## WHAT NEEDS TO BE DONE
Please print exactly the lines from the one containing "Click Ryanair harp logo on the 08:40 flight" through the last line of the records, and only those. Leave out any pictures.

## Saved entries
====

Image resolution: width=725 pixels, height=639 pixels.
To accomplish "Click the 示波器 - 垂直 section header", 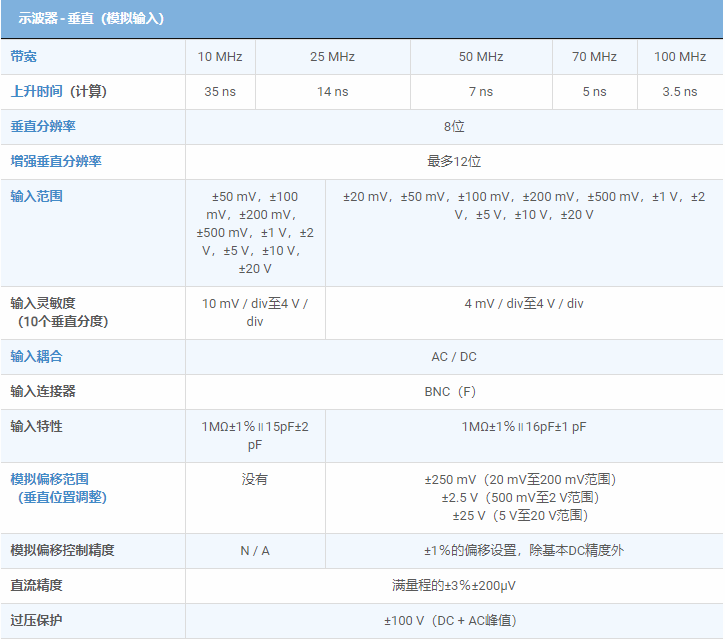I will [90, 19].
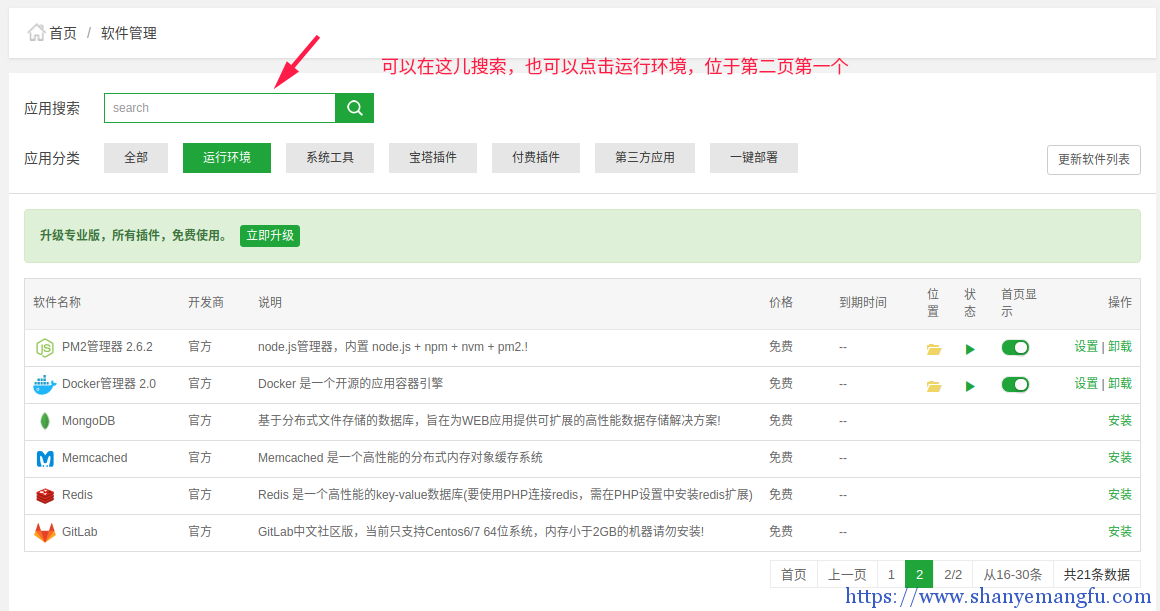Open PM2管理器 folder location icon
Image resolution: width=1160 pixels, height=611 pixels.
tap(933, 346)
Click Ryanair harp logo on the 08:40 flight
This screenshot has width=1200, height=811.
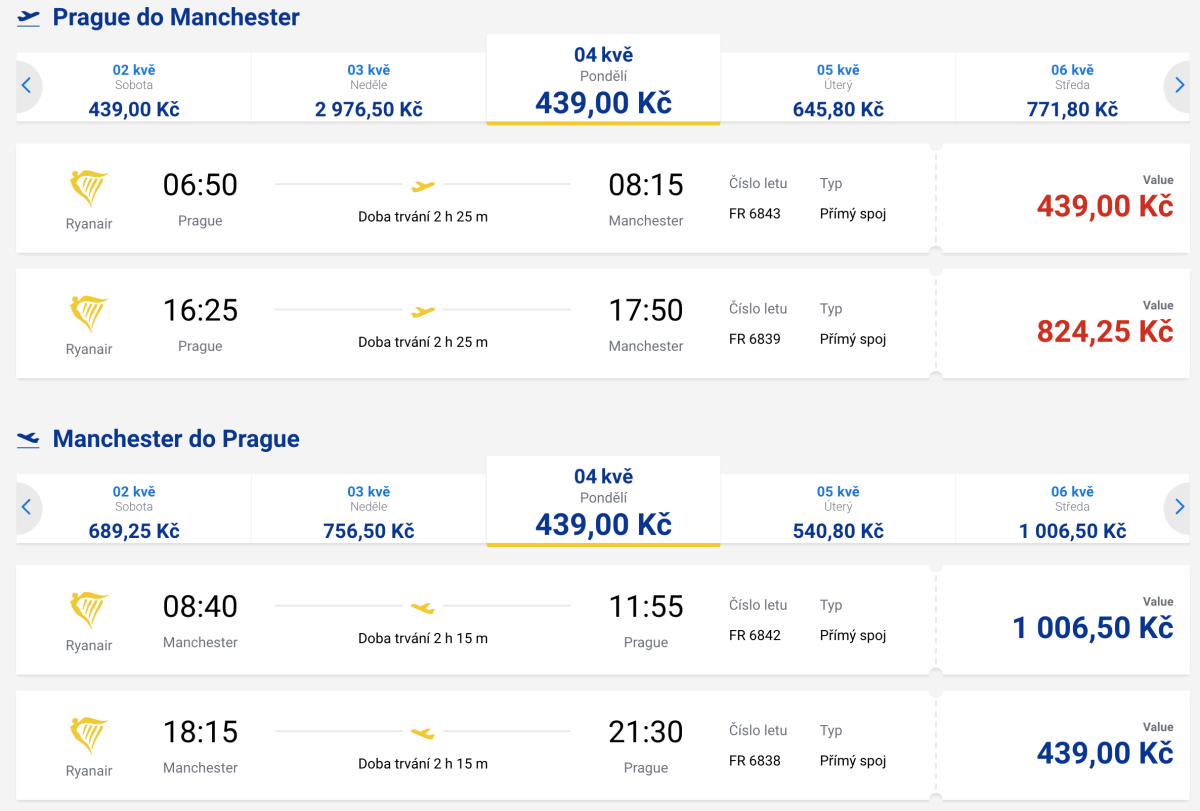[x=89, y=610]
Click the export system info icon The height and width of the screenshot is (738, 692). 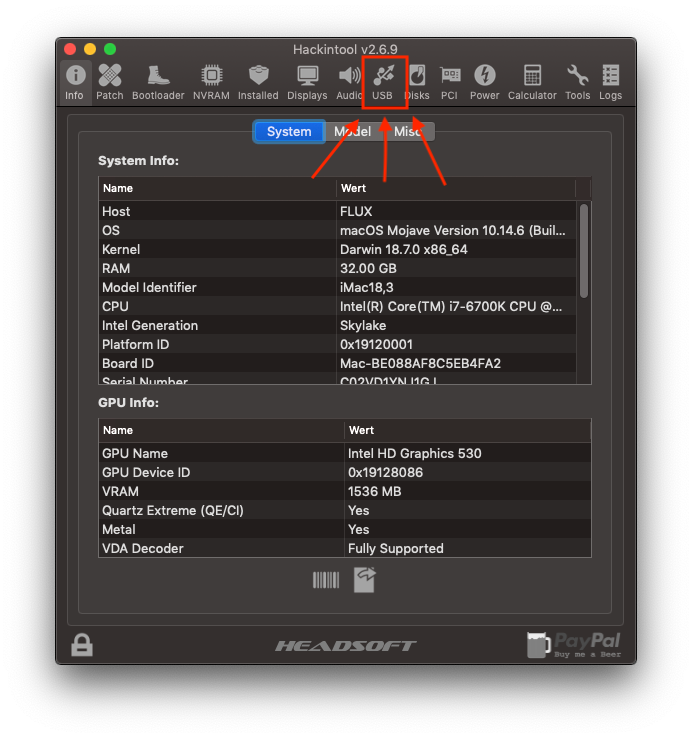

====

## YOUR RESPONSE
Click Ryanair harp logo on the 08:40 flight
This screenshot has width=1200, height=811.
[x=89, y=610]
Click the export system info icon The height and width of the screenshot is (738, 692). 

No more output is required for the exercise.